Under the direction of Vincent Barabba, then General Manager of Corporate Strategy and Knowledge Development, GM adopted a decision approach called the dialogue decision process, or DDP, which had been developed by the Strategic Decisions Group in the early 1980s. The DDP involves two teams, a decision team comprising executives with the power to allocate resources and an investigative team made up of managers and employees with relevant expertise.

The decision team kicks things off by framing the problem or issue. The investigative team then assesses the problem in terms of its drivers and its business and technical dimensions. The decision team further refines the problem and then asks the investigative team to develop several feasible alternatives for dealing with it.

Once the executives on the decision team are satisfied with the alternatives offered to them, they ask the investigative team to analyse each alternative in terms of costs, risks, potential value etc. The team may even combine two alternatives into a superior hybrid solution. A final decision is then based on that analytical work. Barabba says adoption of the DDP has had a positive effect on the company’s culture. The old culture of advocacy has given way to a new culture that values learning. If GM emerges from its current legacy-cost woes, this new culture stands to get some of the credit.

Like their counterparts at GM, leaders at Chevron felt they needed a more rigorous approach to make the huge capital commitments that define their business.

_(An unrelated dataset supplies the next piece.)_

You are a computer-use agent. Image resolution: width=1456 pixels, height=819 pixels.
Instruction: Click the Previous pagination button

So, in the 1990s, the company offered decision training to managers. But, due to Chevron’s decentralised structure, adoption was uneven. Some project teams embraced the new processes and used them successfully; others said, “These aren’t for us.” Despite some progress, Chevron still hadn’t achieved its ultimate goal: across-the-board decisionmaking competence. So, with the backing of CEO David O’Reilly, a Capital Stewardship Capability programme was rolled out in 2000 to train key people in decision methods. Today, according to Frank Koch, leader of Chevron’s Decision Analysis Practice, the programme is made available to company personnel through six computer-based training modules. These aim to ensure that people know how to frame decisions, apply analytical tools, and work with other decision-makers. It focuses on decision-making best practices, interprets analytic output, helps interact with other decision makers, handles behavioural issues etc. Testing and certification follow training.

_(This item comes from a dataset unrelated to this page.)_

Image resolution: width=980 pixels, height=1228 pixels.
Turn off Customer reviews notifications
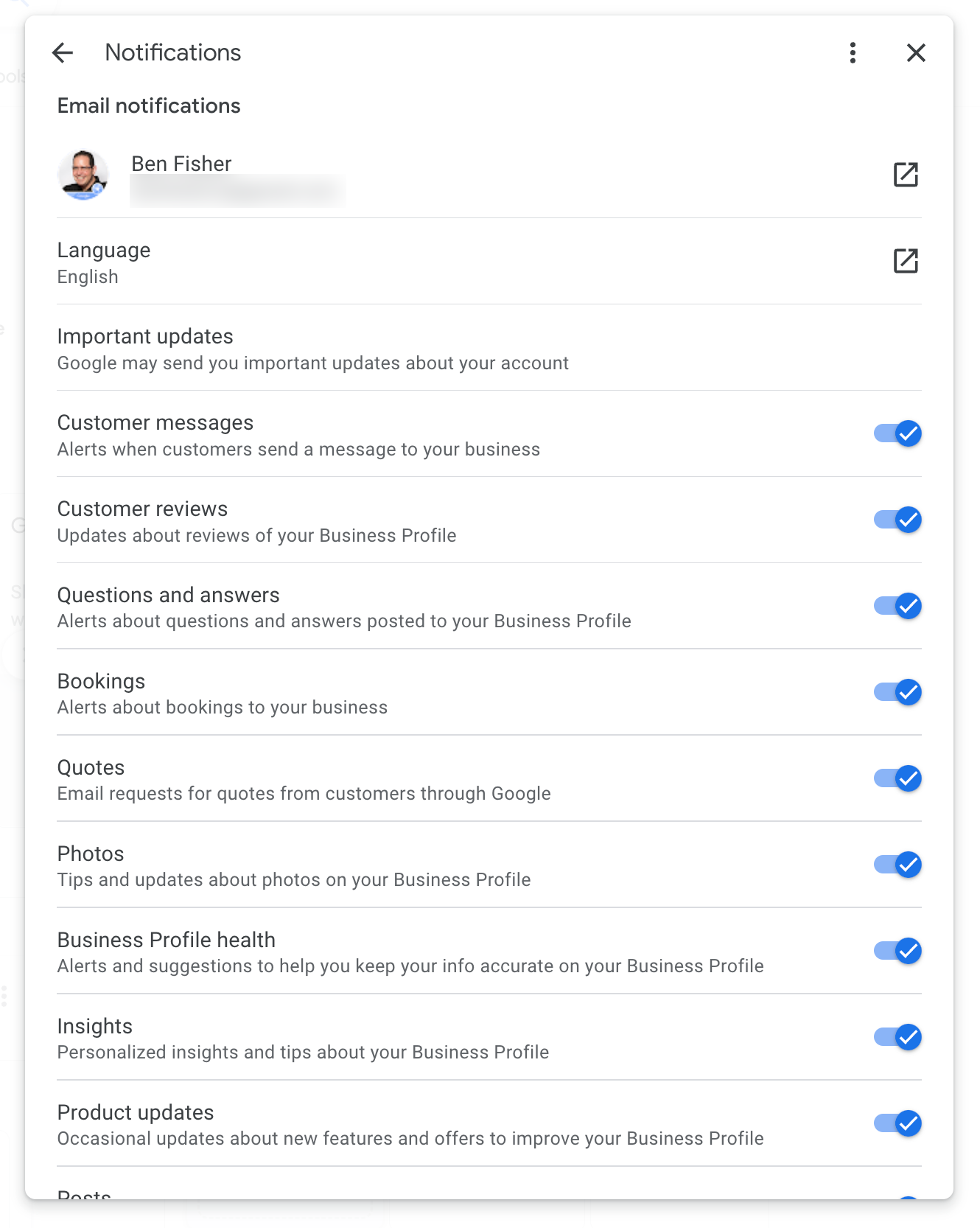[897, 520]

It’s assumed that managers already know how to make good decisions, but Chevron insisted that they prove it. CEO O’Reilly and his direct reports demonstrated their backing for the programme by being among the first to work through the 24-hours training and certification. Since then, critical decision-makers — approximately 6,000 people (10 per cent of Chevron’s workforce) — have been trained and certified. And like airline pilots, they are subject to periodic retesting. The company doesn’t want people with rusty skills in the decision “cockpit.” Senior managers get a second level of training in the form of two-day workshops. These provide opportunities to sharpen skills and develop new ones.